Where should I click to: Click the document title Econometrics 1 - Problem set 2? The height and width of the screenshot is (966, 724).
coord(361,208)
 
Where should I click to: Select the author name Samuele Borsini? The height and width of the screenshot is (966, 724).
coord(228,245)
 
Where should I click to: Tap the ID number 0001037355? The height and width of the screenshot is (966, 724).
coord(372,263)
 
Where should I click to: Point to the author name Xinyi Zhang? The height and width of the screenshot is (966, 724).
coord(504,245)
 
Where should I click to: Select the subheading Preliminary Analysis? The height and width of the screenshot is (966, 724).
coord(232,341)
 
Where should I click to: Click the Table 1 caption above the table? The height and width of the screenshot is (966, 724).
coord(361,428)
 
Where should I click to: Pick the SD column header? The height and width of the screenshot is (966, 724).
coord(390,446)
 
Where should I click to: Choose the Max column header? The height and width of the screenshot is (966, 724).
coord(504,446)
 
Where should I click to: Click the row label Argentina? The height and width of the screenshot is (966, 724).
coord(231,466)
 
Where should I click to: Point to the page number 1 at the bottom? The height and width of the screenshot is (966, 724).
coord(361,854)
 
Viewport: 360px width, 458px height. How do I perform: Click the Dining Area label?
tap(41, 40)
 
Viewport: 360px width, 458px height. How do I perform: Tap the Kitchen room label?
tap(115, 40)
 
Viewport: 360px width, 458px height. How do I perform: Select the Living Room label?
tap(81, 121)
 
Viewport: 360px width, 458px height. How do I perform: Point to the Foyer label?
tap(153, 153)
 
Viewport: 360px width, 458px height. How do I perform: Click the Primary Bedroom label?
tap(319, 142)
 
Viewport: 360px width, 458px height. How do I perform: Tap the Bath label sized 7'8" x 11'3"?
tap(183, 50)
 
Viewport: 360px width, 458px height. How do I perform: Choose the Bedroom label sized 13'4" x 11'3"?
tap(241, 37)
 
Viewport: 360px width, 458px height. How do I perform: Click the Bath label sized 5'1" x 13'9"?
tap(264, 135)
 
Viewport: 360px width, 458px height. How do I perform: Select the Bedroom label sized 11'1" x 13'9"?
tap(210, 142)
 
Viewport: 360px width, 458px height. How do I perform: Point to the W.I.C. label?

- WHAT IS EXPECTED: Please copy the entries starting at the first line and ending at the line that contains "coord(390,446)", with "author name" replaced by "contributor name" and nothing else changed.

- FINAL ANSWER:
Where should I click to: Click the document title Econometrics 1 - Problem set 2? The height and width of the screenshot is (966, 724).
coord(361,208)
 
Where should I click to: Select the contributor name Samuele Borsini? The height and width of the screenshot is (966, 724).
coord(228,245)
 
Where should I click to: Tap the ID number 0001037355? The height and width of the screenshot is (966, 724).
coord(372,263)
 
Where should I click to: Point to the contributor name Xinyi Zhang? The height and width of the screenshot is (966, 724).
coord(504,245)
 
Where should I click to: Select the subheading Preliminary Analysis? The height and width of the screenshot is (966, 724).
coord(232,341)
 
Where should I click to: Click the Table 1 caption above the table? The height and width of the screenshot is (966, 724).
coord(361,428)
 
Where should I click to: Pick the SD column header? The height and width of the screenshot is (966, 724).
coord(390,446)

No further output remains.